# Document excerpt:
--------------------

Commonwealth Bank has come in for another pummelling from customers on social media after the bank’s online and mobile banking systems suffered a six-hour service outage across Australia on Sunday.
Hundreds of CBA account holders began reporting problems making contactless card transactions and online payments on Sunday morning and these were acknowledged officially by the bank at around 1pm.
CBA advised on its website that cards and mobile wallets could not be used to initiate contactless transactions on merchant terminals operated by other banks.Customers were advised to insert plastic debit and credit cards into terminals to complete instore payments.
However, customers directed angry social media messages at the bank for not recognising the problems they were also experiencing trying to execute online payments.
The bank’s website and Twitter pages advised customers to withdraw cash from ATMs, which offered little utility to online shoppers in lockdown states.
Many of the customers venting against the bank on social media throughout the afternoon were householders in lockdown areas trying to order groceries from major supermarkets.
Customer frustration was compounded by protracted wait times to access the bank’s call centre staff, which blew out to more than an hour on Sunday afternoon.
CBA’s unstable digital banking platforms have been a regular news item throughout 2021.
According to the Down Detector website the bank has suffered 33 separate service incidents this calendar year – easily the most of any Australian bank.

--------------------

# Material supplied:
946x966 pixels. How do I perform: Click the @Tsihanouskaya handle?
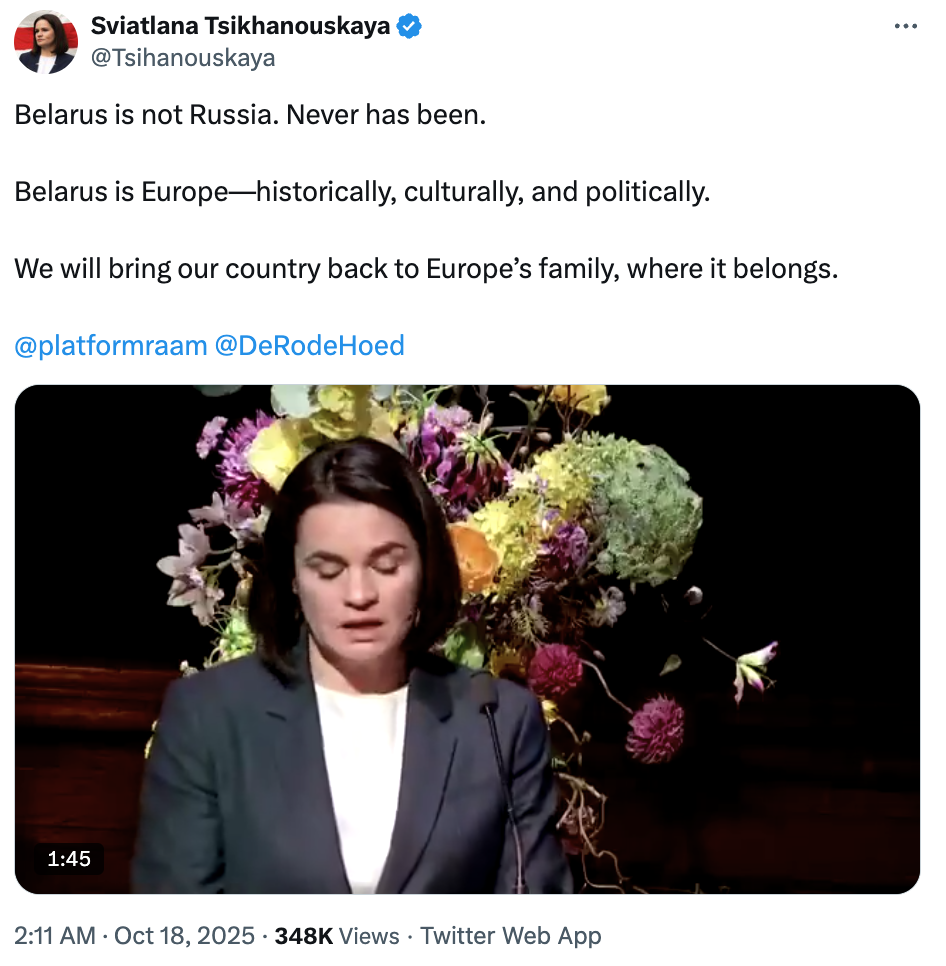pos(183,58)
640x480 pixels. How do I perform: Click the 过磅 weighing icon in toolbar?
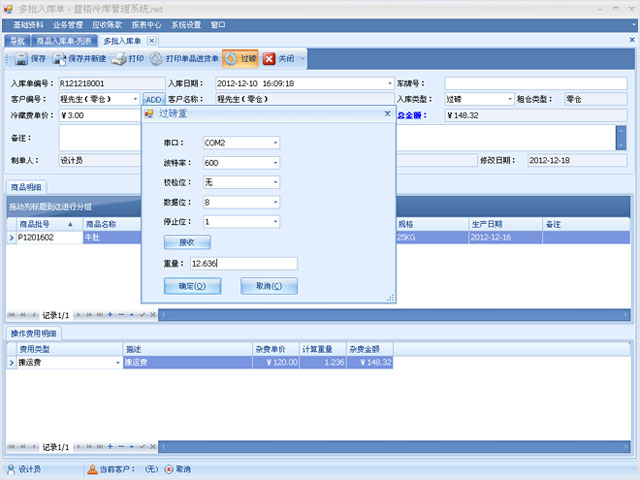coord(231,59)
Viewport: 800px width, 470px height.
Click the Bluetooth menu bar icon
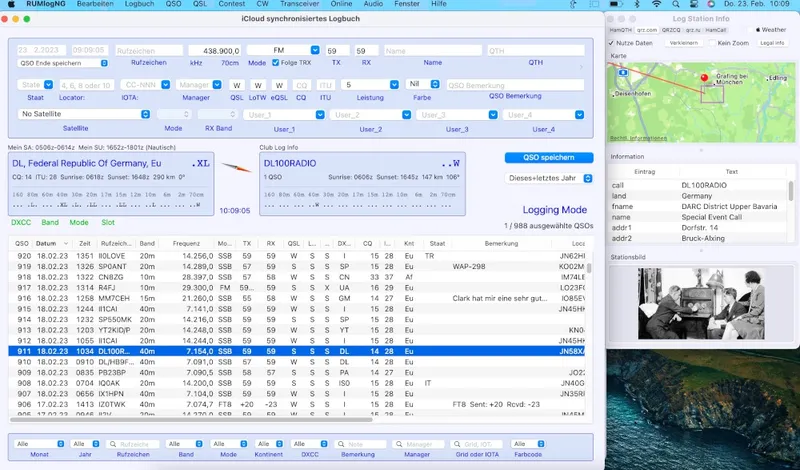point(637,4)
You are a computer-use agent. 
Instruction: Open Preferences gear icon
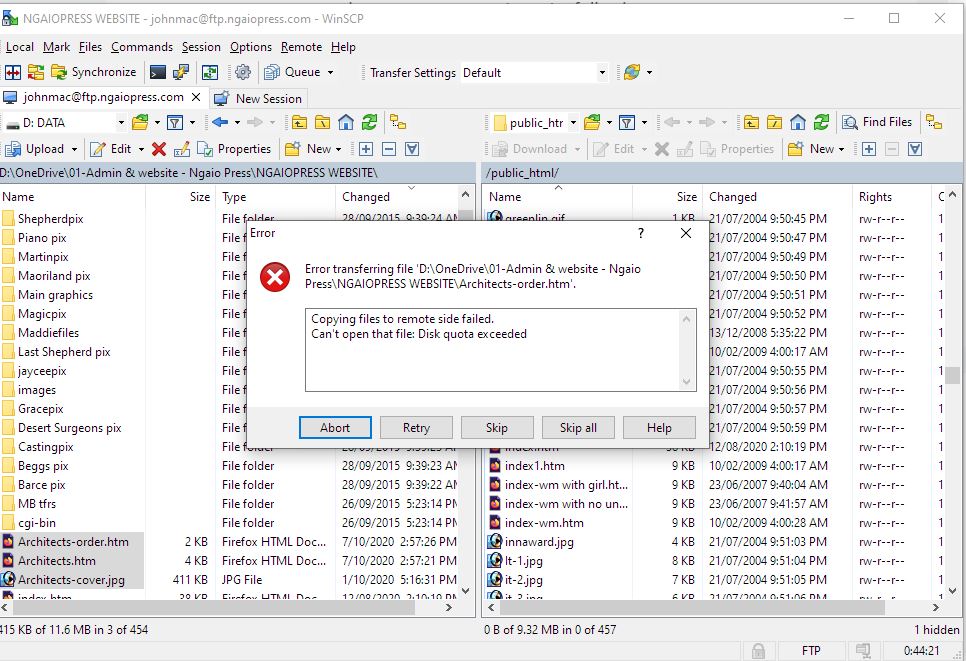(242, 72)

--------------------

# Brief 1:
Print the passage of the Commonwealth Bank outage article from "However, customers directed" up to and including "from major supermarkets.".
# Brief 2:
According to the Commonwealth Bank outage article, how many separate service incidents has the bank suffered this calendar year?
# Brief 3:
Resume the article about the Commonwealth Bank outage from the point where it stops.
You won't need the rows.

# Exercise output 1:
However, customers directed angry social media messages at the bank for not recognising the problems they were also experiencing trying to execute online payments.
The bank’s website and Twitter pages advised customers to withdraw cash from ATMs, which offered little utility to online shoppers in lockdown states.
Many of the customers venting against the bank on social media throughout the afternoon were householders in lockdown areas trying to order groceries from major supermarkets.

# Exercise output 2:
33

# Exercise output 3:
Moreover, the high frequency of incidents is undermining customer confidence in the bank’s systems because many resulted in service interruptions of more than five hours.
Despite having the industry’s most outage-prone systems this year, CBA continues to issue press releases highlighting its alleged “leadership” of digital banking in Australia.
There is now an unedifying gulf between the way the bank wants to market its digital performance through its media and marketing channels and the real-world experiences of its customers.
The wave of outages at the bank this year has not elicited any public reactions from the country’s banking and payments regulators – APRA and the Reserve Bank’s Payments System Board.
After its August board meeting the PSB declared that the payments system had “coped well” during the pandemic.
The regulator failed to acknowledge any damage wrought by CBA’s faltering platforms to retail customers and businesses.
Also, the wider issue of service outages in the industry was not examined by the PSB’s review of the payments system in the last two years.